- Wilfrid Payne identity picture.
- Born: 25 March 1894 Brighton, England
- Died: 28 December 1978 (aged 84)
- Education: Guy's Hospital
- Known for: A number of areas including the development of flame photometry and for research into metabolic diseases.
- Scientific career
- Fields: Pediatrics, Biochemistry and Clinical chemistry
- Workplaces: Great Ormond Street Hospital Queen Charlotte’s Hospital Hammersmith Hospital Bristol Royal Hospital for Children

= Wilfrid Payne =

British pediatrician

Wilfrid Walter Payne FRCP (25 March 1894 in Brighton – 28 December 1978) was a British pediatrician with his job title also being biochemist and chemical pathologist He was notable for developing flame photometry and chromatography, enzymology, fat balances and chylomicron counting, and for conducting research on gastroenteritis, calcium and phosphorus metabolism, and on coeliac and fibrocystic diseases.

==Life==
Payne was the son of William Henry Payne, an accountant with the London, Brighton and South Coast Railway, and his wife, Alice Flora Smith. He was educated at Brighton Grammar School. His education at Guy's Hospital was interrupted by the start of World War I. He volunteered into the Royal Naval Reserve, serving as sub-lieutenant, spending the last two years of the war working on destroyers. In 1920, he completed his undergraduate training, and qualified at Guys, taking on a number of roles, eventually becoming medical assistant. During 1921, Payne married Winifred Grace, and had two children, a son and daughter.

### Listed records:
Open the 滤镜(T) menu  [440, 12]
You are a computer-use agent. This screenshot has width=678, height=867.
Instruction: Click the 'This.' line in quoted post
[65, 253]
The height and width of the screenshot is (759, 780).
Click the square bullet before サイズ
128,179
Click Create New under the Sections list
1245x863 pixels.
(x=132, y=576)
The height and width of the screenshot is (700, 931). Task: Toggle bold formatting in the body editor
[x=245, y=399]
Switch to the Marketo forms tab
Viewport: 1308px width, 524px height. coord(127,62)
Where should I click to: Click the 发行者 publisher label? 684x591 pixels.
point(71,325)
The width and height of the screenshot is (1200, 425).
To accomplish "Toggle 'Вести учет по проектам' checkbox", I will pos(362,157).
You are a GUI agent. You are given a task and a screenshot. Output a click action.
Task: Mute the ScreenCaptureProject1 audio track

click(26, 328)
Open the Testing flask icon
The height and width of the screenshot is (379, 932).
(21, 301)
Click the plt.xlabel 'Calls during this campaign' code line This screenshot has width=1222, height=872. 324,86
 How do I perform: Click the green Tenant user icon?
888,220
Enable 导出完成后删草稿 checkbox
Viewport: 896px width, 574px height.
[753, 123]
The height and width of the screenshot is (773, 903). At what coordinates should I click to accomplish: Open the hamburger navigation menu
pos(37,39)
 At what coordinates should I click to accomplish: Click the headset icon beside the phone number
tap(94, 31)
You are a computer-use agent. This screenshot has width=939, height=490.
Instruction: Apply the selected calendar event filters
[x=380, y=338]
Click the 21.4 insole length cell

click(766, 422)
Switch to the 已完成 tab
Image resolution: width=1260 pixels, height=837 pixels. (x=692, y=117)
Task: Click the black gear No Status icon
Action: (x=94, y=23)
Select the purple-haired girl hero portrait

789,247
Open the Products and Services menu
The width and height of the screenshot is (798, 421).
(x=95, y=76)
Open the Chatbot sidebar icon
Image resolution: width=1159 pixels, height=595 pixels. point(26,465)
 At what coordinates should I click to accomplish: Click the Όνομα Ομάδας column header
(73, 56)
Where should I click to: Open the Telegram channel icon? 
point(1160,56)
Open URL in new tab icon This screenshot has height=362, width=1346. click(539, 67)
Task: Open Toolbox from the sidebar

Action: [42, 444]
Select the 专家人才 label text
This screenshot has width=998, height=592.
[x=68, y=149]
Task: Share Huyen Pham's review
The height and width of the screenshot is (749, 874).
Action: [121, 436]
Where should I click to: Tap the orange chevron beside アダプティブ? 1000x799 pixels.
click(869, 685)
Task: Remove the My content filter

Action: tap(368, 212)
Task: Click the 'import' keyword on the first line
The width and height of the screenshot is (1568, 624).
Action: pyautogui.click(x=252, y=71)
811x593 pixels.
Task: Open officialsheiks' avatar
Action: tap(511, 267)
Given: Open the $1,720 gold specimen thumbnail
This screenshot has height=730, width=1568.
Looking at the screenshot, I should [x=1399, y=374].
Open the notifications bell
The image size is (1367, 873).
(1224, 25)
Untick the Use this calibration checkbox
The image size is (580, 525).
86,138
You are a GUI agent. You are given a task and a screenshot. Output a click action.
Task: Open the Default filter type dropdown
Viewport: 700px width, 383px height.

### Task instructions:
- A) In the biography of Wilfrid Payne, translate the sentence "He was educated at Brighton Grammar School." into French.
- B) Resume the biography of Wilfrid Payne after its final sentence, carrying on in the same encyclopedic style.

### Answers given:
- A) Il a fait ses études à la Brighton Grammar School.

- B)
In 1926, Payne transferred to Great Ormond Street Hospital, initially working as a chemist. His job specification name changed a number of times during his career. When he retired in 1959, from the medical profession, which was now called National Health Service, he immediately went back to work, working at the Queen Charlotte's Hospital for three years, followed by 7 years with the Neonatal Unit at Hammersmith Hospital. In 1968, Payne's first wife died. In 1971, he married Anne King. Payne moved to Bristol in 1969, where he worked in the Child Health Unit at the Bristol Royal Hospital for Children until 1973, when he finally retired.

==Bibliography==
Payne was considered a man of prodigious output but did little writing. These are his most important papers and all apart from the third paper were produced jointly.

- Payne, W. W. (1923). "Visceral Pain in the Upper Alimentary Tract"
- Hale-White, R. (1926). "The Dextrose Tolerance Curve in Health"
- LIGHTWOOD, R. (1953). "Infantile Renal Acidosis"
- Payne, Wilfrid W. (1956). "Renal tubular defects in childhood"
- Cochrane, W. A. (1956). "Familial Hypoglycemia Precipitated by Amino Acids"
- Free diet in the treatment of diabetes mellitus
- Lawson, David (1960). "Forty Years of Nephrosis in Childhood"

==Awards and accolades==
Payne received the Dawson Williams Memorial Prize in 1959 and the James Spence Medal in 1971.